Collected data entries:
□ □ □
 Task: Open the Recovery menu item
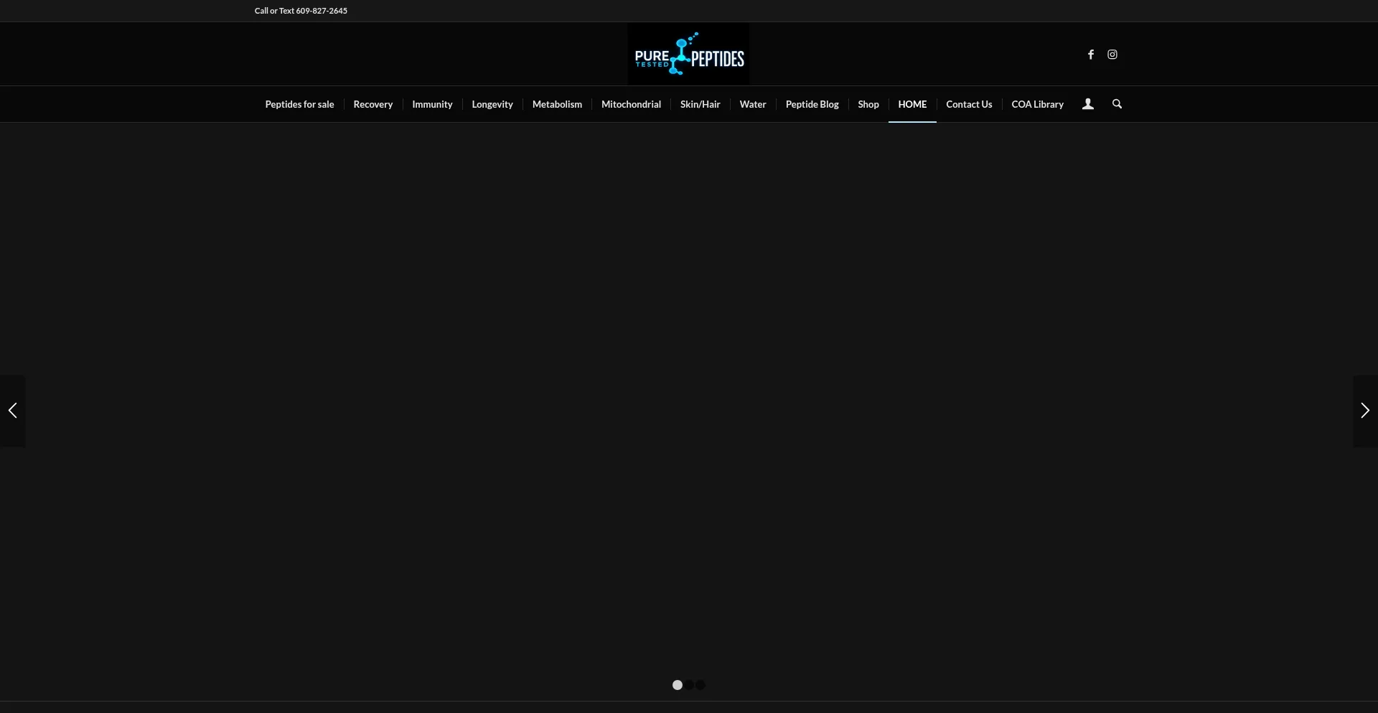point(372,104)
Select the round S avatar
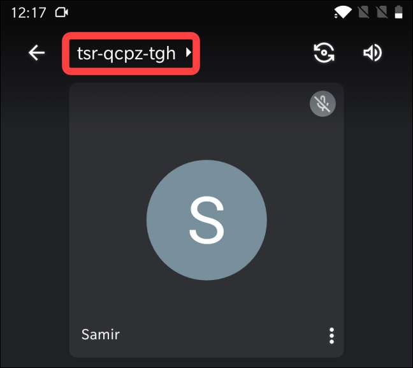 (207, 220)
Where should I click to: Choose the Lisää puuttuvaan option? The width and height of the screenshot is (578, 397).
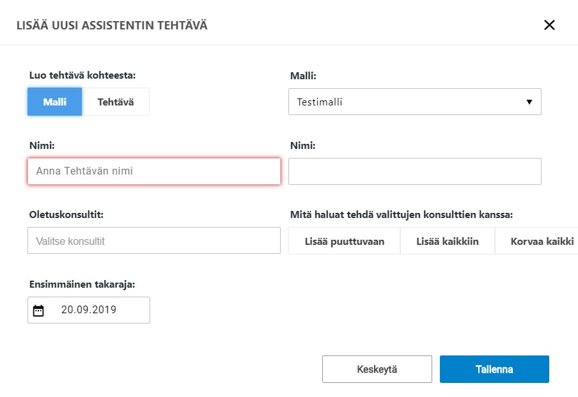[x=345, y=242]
□ □ □
* EXERCISE INSTRUCTIONS *
Would you retype every record above exactly, leaving out the pictures?

* TASK SOLUTION *
 Task: Open the Recovery menu item
point(372,104)
Select the round S avatar
 (207, 220)
Where should I click to: Choose the Lisää puuttuvaan option? The width and height of the screenshot is (578, 397).
[x=345, y=242]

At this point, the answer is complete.